The Dirty Secret Behind Coupons!
25th April 2010
I cannot restrain my vampire nature. When the Internet went mainstream in the late 1990s, I was working in the Federal government. I immediately saw the persuasion implications of computer interactivity, tracking, and instantaneous modification for behavior change. For the first time in human history, I had access to a mass communication system that permitted me to dangle messages in front of people, save and obtain their immediate response to the message, then dangle a new message based on that response. And, given how people use the Internet, surf, baby, surf (which means Low WATT, baby, Low WATT), I have a compelling advantage in the persuasion exchange: I’m thinking and you’re not.

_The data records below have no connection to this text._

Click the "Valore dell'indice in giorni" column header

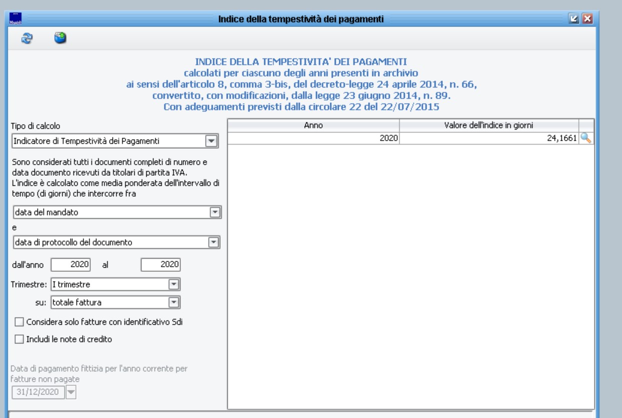click(488, 125)
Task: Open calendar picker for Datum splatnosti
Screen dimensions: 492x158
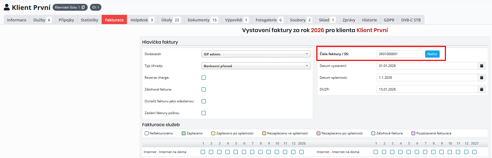Action: pyautogui.click(x=481, y=78)
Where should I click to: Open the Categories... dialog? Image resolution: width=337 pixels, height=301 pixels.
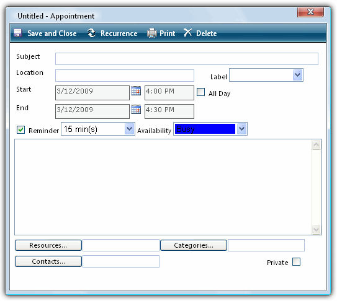tap(194, 245)
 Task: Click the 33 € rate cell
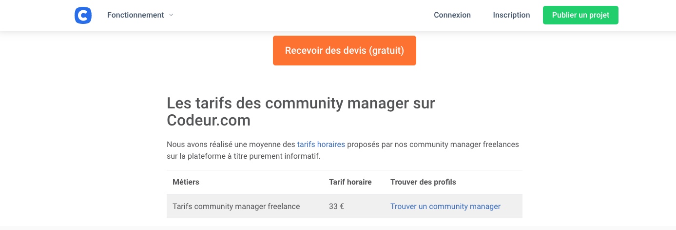point(337,207)
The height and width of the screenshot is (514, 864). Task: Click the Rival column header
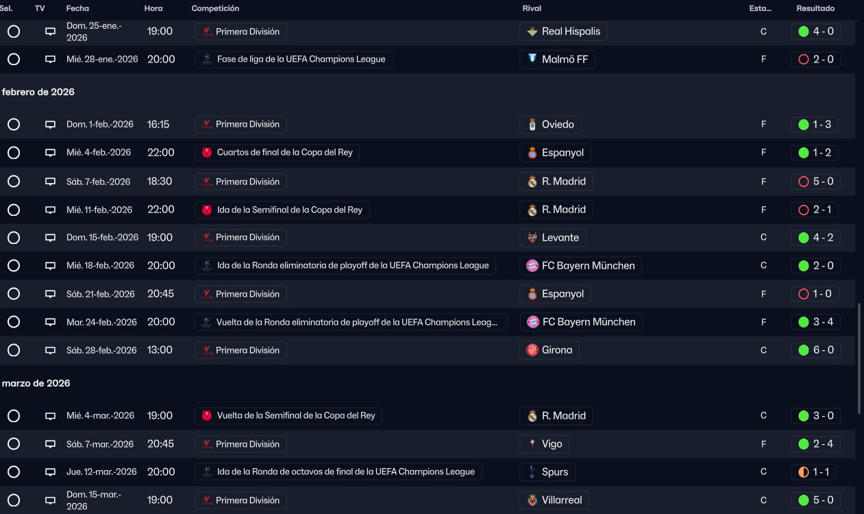532,8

Yet, if you read most investigative journalism you get pedestrian insights like this. Here’s the Big Deal:
Coupons.
Yeah. When you obtain an Internet coupon either from your iGizmo or your computer, the barcode on it contains a lot of Extremely Personal and Revealing Information about you that the store can use. For example, they learn your Internet address, Facebook page information, and even the search terms you use to get the coupon! Holy Privacy Invasion! The store then sends your coupon and the sales information to a marketing company that then aggregates all of this data to refine their Internet coupon marketing.
Consider this exciting insight,
“You can really key into who they are,” said Don Batsford Jr., who works on online advertising for the tax preparation company Jackson Hewitt, whose coupons include search information. “It’s almost like being able to read their mind, because they’re confessing to the search engine what they’re looking for.”
And this startling revelation.
“Wherever we provide a link, whether it’s on search or banner, that thing you click can include actual keywords,” said Rob O’Neil, director of online marketing at Tag New Media, which works with Filene’s. “There’s some trickery.”
Trickery? Come on now. These disclosures are so pedestrian that even the United Nations knows about it.
This cannot possibly be the limit of persuasive computing. Little old me as a dweebie Fed in 1999 had more . . . ahhh . . . nuanced thoughts. For example, Internet marketers are usually at pains to declare that no individually identifying information is collected, just that aggregate group data. That sounds reassuring, but I’d offer two concerns.
First, this cannot possibly be true. Marketers have a tidy file of several hundred bits of information about all of us at the individual level of an email address or a telephone number (probably cell) and certainly a mailing address. While they may claim to not collect such data, they are playing word games about the meaning of Individually Identifiable. No, they may not have a file with your name, fingerprints, and DNA sample. But, they do have an email address for Gopher69@hotmail, a cell phone at 507-888-8888, and an address in Edina, MN, plus 10 years of collated Internet activity at Amazon and Apple, Google and Facebook, and your voter registration, driver’s license data, and whether you prefer Straight or Gay at Redtube.
Second, if it is true that they have no Individually Identifying information on you, they have enough group characteristic data on you that makes your DNA sample irrelevant except in paternity cases. They know so much about your life that they don’t care what your name is.
Stated simply, they do know who you are, the same way the IRS, the DMV, and your Mother knows who you are. Yet, they claim they don’t have that Individually Identifying information. So, what else are they not saying?
I’d suggest that they are creating both group and individual psychological models of your behavior. Sure, it’s nice to know what search terms you used to acquire a coupon and then what store you took it to and how quickly you redeemed the coupon, but better still I’d like to understand the psychology behind all of this. If I had access to the kind of data these fellas already had, it would be as easy as falling off the persuasion log to create models based on the Big Five personality model, a persuasion model like the ELM or HSM, complex Standard Models linking reception to processing to response to behavior, and on and on. And, I could model this in real time.
Beyond that, I’d be creating what I call Persuasion Engines. A persuasion engine offers messages to receivers in real time, then modifies them based on receiver feedback, and offers a new message more closely aimed at that receiver. This feedback loop continues throughout the Internet session and is, of course, saved for future session and can be aggregated to create better models.
It would be almost impossible to see this persuasive modeling from your point of view. You’d navigate into your favorite website, make a couple of clicks on stuff you found interesting, not realizing that you’re becoming more interested and closer to a buying decision with every click until finally you’re at the Checkout. The website would look normal to you at all times. I could hide all the persuasion monitoring I’m doing from you.
Journalism is missing all this in part because they are trying to do the same things on their websites. All media forms that had once been major Cool Table players are now on the eve of destruction from the climate change called the Internet. Survivors will stay at the Cool Table while the others will be writing Want Fries With That copy. Survivors must master the Internet and thus have a vested interest in not saying too much about marketing uses of persuasion through the Web. A biting ethical dilemma, isn’t it? Journalism wants to speak Truth to Power, but when that Truth involves their Power, then, well, let’s find another Truth, Inconvenient or Otherwise.